## [PROBLEM REQUIREMENTS]
Please reproduce the items below verbatim, from the line with "Given: View the" to the line with "Open the kimono", both of those lines included, and output nothing else.

--- SUPPLIED MATERIAL ---

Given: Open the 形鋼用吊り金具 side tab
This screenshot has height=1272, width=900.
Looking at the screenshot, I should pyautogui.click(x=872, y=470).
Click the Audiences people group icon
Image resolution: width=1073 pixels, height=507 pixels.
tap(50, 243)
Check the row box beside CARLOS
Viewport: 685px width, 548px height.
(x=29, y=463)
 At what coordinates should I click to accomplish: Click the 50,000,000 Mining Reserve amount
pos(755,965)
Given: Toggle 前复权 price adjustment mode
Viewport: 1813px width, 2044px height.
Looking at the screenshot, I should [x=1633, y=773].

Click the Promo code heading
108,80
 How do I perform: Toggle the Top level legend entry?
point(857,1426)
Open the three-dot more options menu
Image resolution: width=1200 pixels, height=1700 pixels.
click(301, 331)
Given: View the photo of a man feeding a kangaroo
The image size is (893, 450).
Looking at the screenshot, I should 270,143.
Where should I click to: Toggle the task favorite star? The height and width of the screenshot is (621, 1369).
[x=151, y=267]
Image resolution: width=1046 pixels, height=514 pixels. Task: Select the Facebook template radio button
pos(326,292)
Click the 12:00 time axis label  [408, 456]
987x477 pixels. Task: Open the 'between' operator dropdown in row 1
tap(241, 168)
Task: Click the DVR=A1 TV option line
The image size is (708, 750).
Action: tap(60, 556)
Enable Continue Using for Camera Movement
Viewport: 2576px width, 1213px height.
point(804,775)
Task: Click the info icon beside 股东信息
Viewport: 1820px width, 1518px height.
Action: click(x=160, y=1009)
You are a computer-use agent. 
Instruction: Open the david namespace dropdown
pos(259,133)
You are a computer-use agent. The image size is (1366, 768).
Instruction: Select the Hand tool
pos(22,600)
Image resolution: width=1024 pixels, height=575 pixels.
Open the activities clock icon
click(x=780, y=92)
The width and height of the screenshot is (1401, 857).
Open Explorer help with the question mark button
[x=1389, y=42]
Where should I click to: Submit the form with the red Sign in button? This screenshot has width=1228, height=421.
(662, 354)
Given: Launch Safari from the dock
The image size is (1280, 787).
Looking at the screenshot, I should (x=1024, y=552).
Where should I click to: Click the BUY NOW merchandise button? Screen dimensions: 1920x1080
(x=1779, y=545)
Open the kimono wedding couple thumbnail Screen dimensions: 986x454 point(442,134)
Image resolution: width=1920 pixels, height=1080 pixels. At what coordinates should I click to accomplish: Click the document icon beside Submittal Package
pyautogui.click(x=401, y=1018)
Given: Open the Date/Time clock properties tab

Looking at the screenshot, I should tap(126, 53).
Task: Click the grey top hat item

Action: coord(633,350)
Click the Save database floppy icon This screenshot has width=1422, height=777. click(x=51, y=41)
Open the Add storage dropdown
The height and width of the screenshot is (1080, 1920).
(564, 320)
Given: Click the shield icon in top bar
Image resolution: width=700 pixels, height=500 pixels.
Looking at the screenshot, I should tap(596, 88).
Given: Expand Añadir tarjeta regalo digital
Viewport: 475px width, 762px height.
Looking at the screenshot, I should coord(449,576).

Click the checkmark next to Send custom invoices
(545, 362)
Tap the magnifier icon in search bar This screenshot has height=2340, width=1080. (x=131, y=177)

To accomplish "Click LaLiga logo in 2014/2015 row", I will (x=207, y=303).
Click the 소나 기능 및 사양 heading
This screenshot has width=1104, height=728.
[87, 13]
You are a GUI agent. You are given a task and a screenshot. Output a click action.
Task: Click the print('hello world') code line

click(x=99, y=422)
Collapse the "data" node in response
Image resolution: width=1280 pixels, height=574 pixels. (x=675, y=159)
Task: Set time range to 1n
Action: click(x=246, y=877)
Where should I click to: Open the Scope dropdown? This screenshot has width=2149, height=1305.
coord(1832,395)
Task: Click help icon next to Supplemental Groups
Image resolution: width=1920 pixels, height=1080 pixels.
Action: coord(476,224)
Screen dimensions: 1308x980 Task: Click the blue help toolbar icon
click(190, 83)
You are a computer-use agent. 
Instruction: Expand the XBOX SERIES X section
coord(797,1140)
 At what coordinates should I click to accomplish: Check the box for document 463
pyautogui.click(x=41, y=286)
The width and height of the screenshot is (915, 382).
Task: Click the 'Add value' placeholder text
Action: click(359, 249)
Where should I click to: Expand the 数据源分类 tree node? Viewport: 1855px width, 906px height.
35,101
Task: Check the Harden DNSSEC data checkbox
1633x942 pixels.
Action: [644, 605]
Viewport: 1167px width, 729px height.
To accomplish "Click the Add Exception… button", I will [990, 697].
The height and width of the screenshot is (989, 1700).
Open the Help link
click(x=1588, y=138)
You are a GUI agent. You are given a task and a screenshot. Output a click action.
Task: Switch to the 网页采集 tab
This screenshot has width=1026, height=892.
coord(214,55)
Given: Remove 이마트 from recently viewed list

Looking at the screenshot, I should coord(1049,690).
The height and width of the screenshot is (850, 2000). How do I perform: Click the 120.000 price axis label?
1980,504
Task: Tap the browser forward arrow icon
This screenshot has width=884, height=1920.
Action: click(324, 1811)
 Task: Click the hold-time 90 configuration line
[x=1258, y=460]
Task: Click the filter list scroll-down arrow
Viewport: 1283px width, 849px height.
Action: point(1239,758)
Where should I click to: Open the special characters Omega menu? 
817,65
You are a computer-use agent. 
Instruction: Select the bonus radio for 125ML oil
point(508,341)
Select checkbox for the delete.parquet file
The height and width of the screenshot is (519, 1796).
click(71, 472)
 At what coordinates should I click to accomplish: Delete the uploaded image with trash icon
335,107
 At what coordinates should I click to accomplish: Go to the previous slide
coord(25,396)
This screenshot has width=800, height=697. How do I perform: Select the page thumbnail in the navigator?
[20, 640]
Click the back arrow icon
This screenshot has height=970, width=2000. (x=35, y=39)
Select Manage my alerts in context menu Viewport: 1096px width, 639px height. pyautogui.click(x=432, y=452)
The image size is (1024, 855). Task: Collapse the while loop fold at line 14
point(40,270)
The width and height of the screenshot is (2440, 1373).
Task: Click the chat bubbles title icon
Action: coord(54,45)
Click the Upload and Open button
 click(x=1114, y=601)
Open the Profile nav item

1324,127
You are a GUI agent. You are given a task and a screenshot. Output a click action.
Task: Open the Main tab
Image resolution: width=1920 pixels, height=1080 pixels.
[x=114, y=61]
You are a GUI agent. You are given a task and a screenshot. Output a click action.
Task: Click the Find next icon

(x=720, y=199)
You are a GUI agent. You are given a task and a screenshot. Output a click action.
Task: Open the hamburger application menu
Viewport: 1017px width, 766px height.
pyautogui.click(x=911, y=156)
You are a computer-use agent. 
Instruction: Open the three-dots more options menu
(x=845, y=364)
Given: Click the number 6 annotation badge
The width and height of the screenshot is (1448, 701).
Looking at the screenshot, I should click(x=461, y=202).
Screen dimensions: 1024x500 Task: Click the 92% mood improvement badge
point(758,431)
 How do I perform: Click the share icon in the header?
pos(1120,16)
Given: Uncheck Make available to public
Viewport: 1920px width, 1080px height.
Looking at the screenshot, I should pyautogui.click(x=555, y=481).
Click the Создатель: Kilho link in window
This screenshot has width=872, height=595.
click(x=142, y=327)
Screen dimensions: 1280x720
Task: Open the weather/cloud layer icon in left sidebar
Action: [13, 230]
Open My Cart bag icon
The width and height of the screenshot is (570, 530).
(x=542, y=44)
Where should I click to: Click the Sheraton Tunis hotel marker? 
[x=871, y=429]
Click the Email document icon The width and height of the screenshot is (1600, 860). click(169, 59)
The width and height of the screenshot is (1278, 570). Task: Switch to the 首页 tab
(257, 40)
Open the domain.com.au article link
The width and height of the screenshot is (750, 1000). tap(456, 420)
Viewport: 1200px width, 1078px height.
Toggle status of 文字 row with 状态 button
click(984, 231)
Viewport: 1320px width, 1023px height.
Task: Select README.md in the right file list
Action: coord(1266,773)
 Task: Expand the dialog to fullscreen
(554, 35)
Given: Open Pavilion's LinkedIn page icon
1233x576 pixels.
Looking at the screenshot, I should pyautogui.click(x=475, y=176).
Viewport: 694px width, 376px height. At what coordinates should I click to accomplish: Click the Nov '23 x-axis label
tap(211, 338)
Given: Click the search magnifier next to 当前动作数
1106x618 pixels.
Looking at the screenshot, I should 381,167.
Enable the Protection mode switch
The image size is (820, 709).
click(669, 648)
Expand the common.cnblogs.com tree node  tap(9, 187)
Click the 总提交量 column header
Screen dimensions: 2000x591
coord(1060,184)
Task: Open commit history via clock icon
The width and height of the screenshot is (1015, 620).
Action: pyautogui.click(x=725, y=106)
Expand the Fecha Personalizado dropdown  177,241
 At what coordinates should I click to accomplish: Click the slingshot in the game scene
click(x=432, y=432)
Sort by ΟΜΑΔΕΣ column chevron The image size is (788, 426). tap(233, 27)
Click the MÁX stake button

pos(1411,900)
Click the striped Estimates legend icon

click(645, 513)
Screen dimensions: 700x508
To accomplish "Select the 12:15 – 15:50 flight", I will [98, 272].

---

## [TASK OUTPUT]
Given: View the photo of a man feeding a kangaroo
The image size is (893, 450).
Looking at the screenshot, I should 270,143.
Where should I click to: Toggle the task favorite star? The height and width of the screenshot is (621, 1369).
[x=151, y=267]
Image resolution: width=1046 pixels, height=514 pixels. Task: Select the Facebook template radio button
pos(326,292)
Click the 12:00 time axis label  [408, 456]
987x477 pixels. Task: Open the 'between' operator dropdown in row 1
tap(241, 168)
Task: Click the DVR=A1 TV option line
The image size is (708, 750).
Action: tap(60, 556)
Enable Continue Using for Camera Movement
Viewport: 2576px width, 1213px height.
point(804,775)
Task: Click the info icon beside 股东信息
Viewport: 1820px width, 1518px height.
Action: click(x=160, y=1009)
You are a computer-use agent. 
Instruction: Open the david namespace dropdown
pos(259,133)
You are a computer-use agent. The image size is (1366, 768).
Instruction: Select the Hand tool
pos(22,600)
Image resolution: width=1024 pixels, height=575 pixels.
Open the activities clock icon
click(x=780, y=92)
The width and height of the screenshot is (1401, 857).
Open Explorer help with the question mark button
[x=1389, y=42]
Where should I click to: Submit the form with the red Sign in button? This screenshot has width=1228, height=421.
(662, 354)
Given: Launch Safari from the dock
The image size is (1280, 787).
Looking at the screenshot, I should (x=1024, y=552).
Where should I click to: Click the BUY NOW merchandise button? Screen dimensions: 1920x1080
(x=1779, y=545)
Open the kimono wedding couple thumbnail Screen dimensions: 986x454 point(442,134)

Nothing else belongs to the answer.